Toward the end of the nineteenth century, Britain was confronted by a shocking series of heinous events that not only exposed how the poorest of the urban poor lived—and died—but also how the wealthy classes, in response to the horror unfolding before their eyes, endeavored to conceal their collective guilt. The setting was, perhaps appropriately, the first city of the British Empire during the late summer and fall of 1888. It was a vibrant modern city that was enjoying the fruits of capitalized industrialization and imperial expansion, but amid growing working-class dissension and increasing immigration from impoverished Eastern Europe and Ireland. London during the 1880s boasted a lively political climate in the Parliaments led by William Gladstone (1880-85, 1886) and the Marquis of Salisbury (Robert Cecil) (1886-92), and was further marked by the dramatic backdrops of the 1884 Reform Act (which increased enfranchisement for many working-class males) and the defeat of the 1886 Home Rule Bill for Ireland, which was championed by the charismatic leader of the Irish Party, Charles Stewart Parnell. It was also a time when socialist agitators were increasingly at work, with soon-to-be important voices lecturing and writing for a more just social system in the face of government-sanctioned coercive measures. One of the most important of such agitators was Bernard Shaw.

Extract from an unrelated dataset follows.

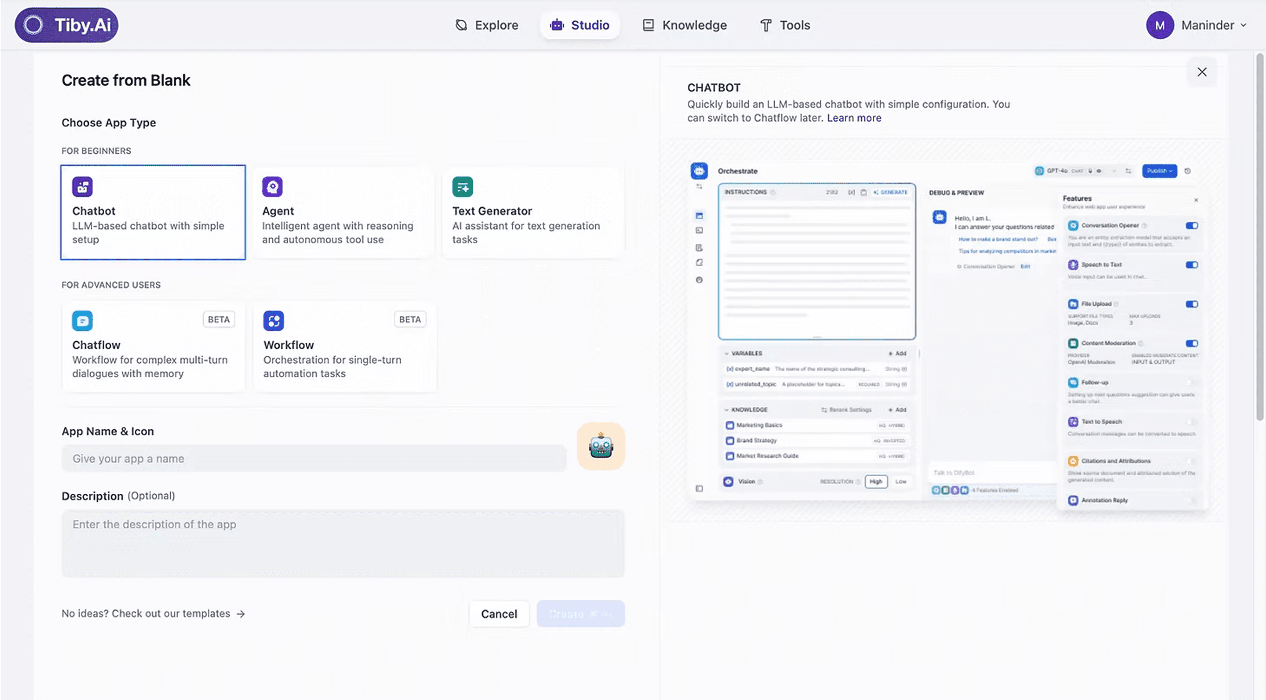This screenshot has width=1266, height=700.
Task: Disable the Speech to Text toggle
Action: tap(1191, 264)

Into this arena appeared an altogether more menacing harbinger of social awareness—a murderer—who, over the course of ten weeks, horribly mutilated and killed at least five women within the Whitechapel district of East London, one of the poorest and most densely packed parts of the city. The London press coverage, after the second murder on 8 September, exploded.1 Newspapers that devoted numerous columns to the gruesome details enjoyed phenomenal popularity as each paper pursued its own agenda. Since Scotland Yard detectives and the London Metropolitan Police [End Page 102] had few developments, and essentially had invoked a gag order, the various London papers, three-penny, penny, and halfpenny alike, were desperate to generate more sensational copy for their fascinated and frightened readers.2 The result was press coverage that bled into reporting on the appalling living conditions of Whitechapel itself, which were widely read and digested. Hence, the murderer, known as Jack the Ripper after a letter and postcard with that signature arrived at the Central News Agency in late September, became the bizarre catalyst for a period of unprecedented social awareness.3 As witness to this process, Shaw provokingly offered commentary to the London press, and later used these 1888 social developments to flavor plays such as Major Barbara and Mrs Warren's Profession, while significantly informing his first play, Widowers' Houses.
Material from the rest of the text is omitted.